Brenda Lee

First published in Country Music People, May 1981

A native of Georgia, a singer at ten years old and an international celebrity just a couple of years later. A lifetime if experience has not put BRENDA LEE back firmly in the country music camp. ALAN CACKETT tells the story.

You could say I grew up with Brenda Lee. I was still in school when her voice first hit me; her songs, packed with warmth and emotion, seemed to explain away all of the tribulations of growing up during those exciting teenage years of the early 1960s. If you are around 35 years old, chances are you have a special memory tucked away that is instantly rekindled when you hear an old Brenda Lee hit such as I’m Sorry, Fool No.1, As Usual, All Alone Am I or Here Comes That Feeling.

When these songs were hits in the 1960s, it didn’t matter whether Brenda Lee was country, rock, middle-of-the-road or blues. All that mattered was that she was singing of your lost love and your feelings. Consequently, most of us grew up cherishing Brenda Lee and the emotions she touched in all of us.

Now in her early thirties, Brenda made a highly successful European tour last spring, including a stunning performance at the annual Wembley Country Music Festival. I spoke to ‘Little Miss Dynamite,’ as she used to be affectionately known, about her career, family and future plans.

REQUIREMENT A ▸ According to the Brenda Lee article, what nickname was she once affectionately known by?
REQUIREMENT B ▸ Write out the Brenda Lee article from "A native of" to "tells the story.", substituting "Tennessee" for "Georgia".

DATA EXCERPT ▸
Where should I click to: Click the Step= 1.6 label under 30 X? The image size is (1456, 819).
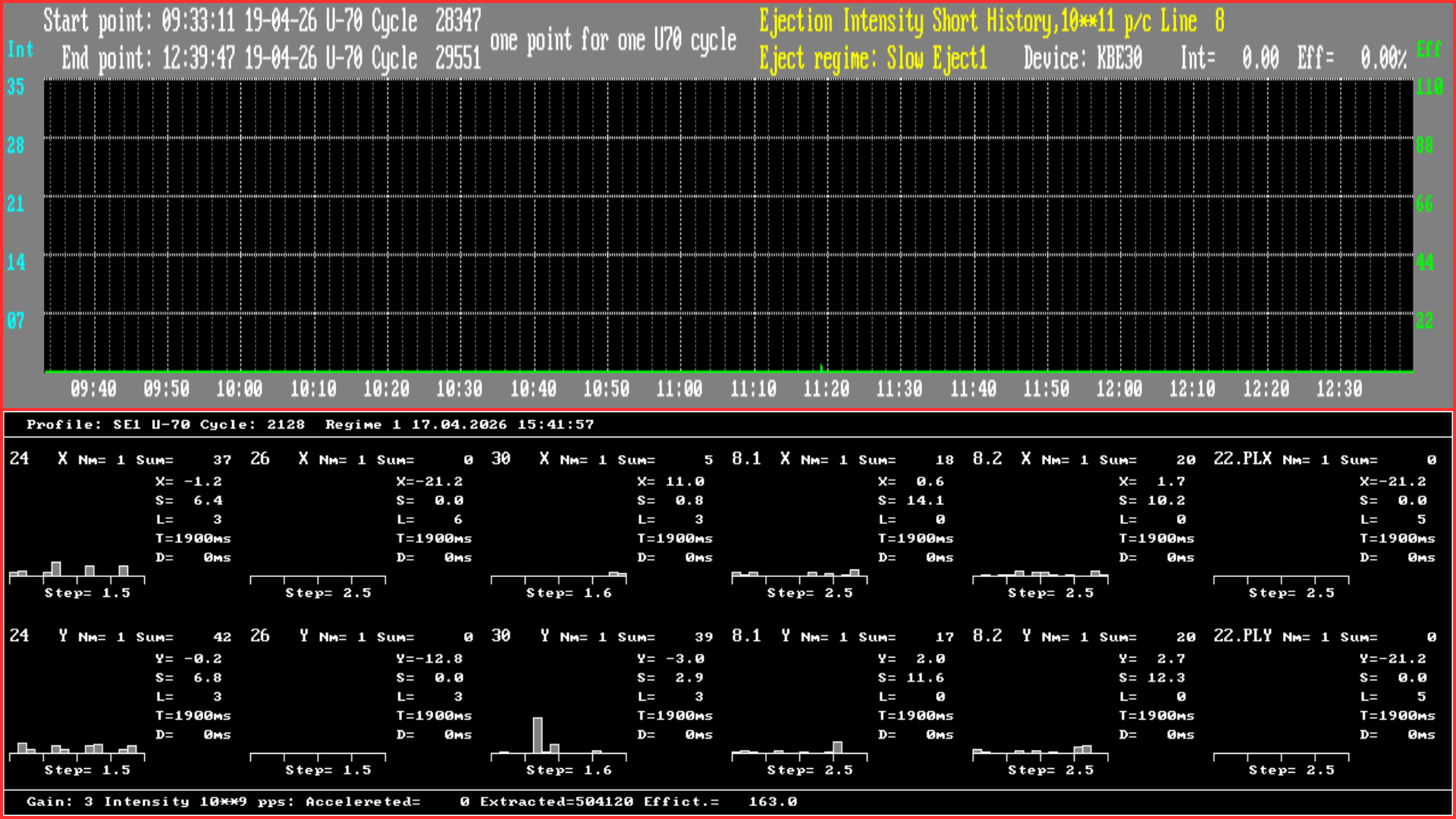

OUTPUT A ▸ ‘Little Miss Dynamite’

OUTPUT B ▸
A native of Tennessee, a singer at ten years old and an international celebrity just a couple of years later. A lifetime if experience has not put BRENDA LEE back firmly in the country music camp. ALAN CACKETT tells the story.